LTWL 115B CALIBAN LIT (Senior Seminar)

Instructor:
Thomas A. Vogler

This Senior Seminar will examine a range of literary works that use linguistic techniques to subvert the cultural hegemony of English in its "standard" form. Texts by English, Irish, Scottish, African, Caribbean, African-American and Chicano authors.

 

Week 1 Standard English and its Discontents

  • Introduction to notion of "standard English," background for Pidgin, Creole, Caló. Readings: Book of Genesis (Tower of Babel excerpt), Joyce's Ulysses (excerpt), Shaw's Pygmalion, Brathwaite's "Letter SycoraX" from Middle Passages.

Week 2 "Mute inglorious Miltons" (Thomas Gray)

  • Focus on Tony Harrison and Northern English Dialect.
  • Readings: Permanently Bard and v. Gray's "Elegy Written in a Country Churchyard"
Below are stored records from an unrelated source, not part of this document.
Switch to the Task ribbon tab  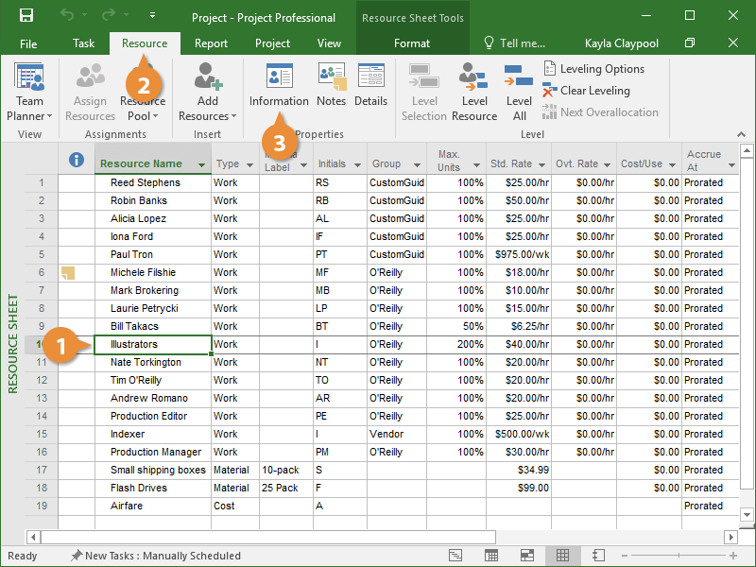click(x=84, y=43)
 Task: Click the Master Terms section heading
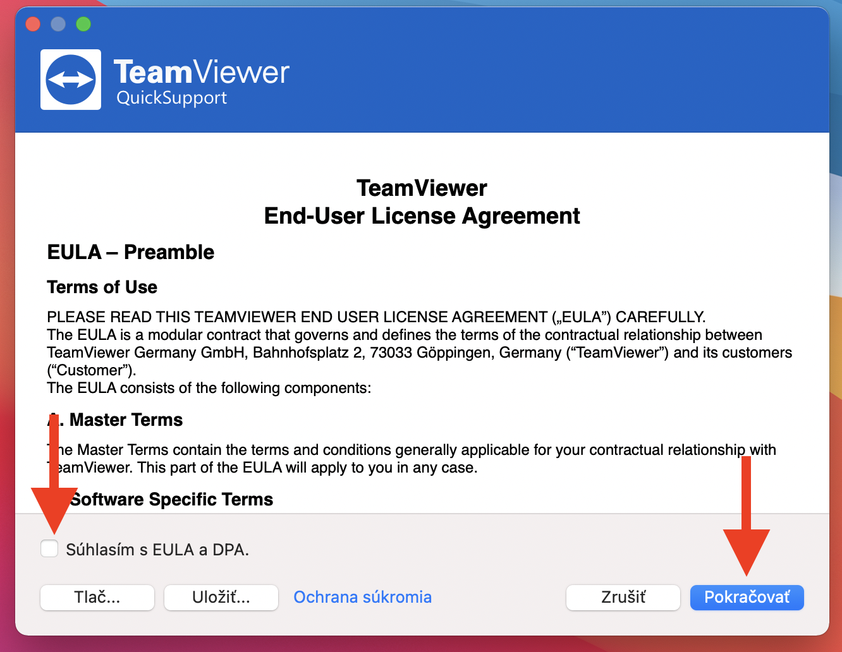(x=126, y=420)
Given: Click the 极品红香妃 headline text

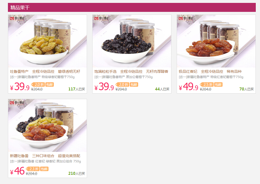Looking at the screenshot, I should (188, 71).
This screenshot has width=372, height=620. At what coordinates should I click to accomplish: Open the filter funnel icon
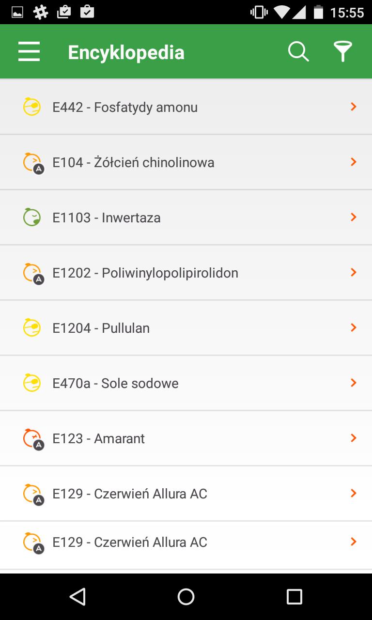(342, 51)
Week 3 "The language in which we are speaking is his before it is mine." (James Joyce)

  • Focus on Ireland
  • Reading: Friel's Translations, excerpts from Synge's Playboy of the Western World, Joyce's Dubliners and Portrait of the Artist as a Young Man.

Week 4 "And Scotland followin' on ahint" (Hugh MacDiarmid)

  • Focus on the (re)invention of "Scots" and its twentieth-century impact.
  • Reading: Poetry Selections from Burns, MacDiarmid and others; Irvine Welsh's novel Trainspotting.

Week 5 "Sozaboy's language is what I call 'rotten English.'" (Ken Saro-Wiwa)

  • Focus on the case of African authors educated in England
  • Reading: Saro-Wiwa's Sozaboy, Ngugi's Decolonizing the Mind. Video interview with Achebe.

Weeks 6 and 7 "Inglan is a bitch / Dere's no escapin it" (Linton Kwesi Johnson)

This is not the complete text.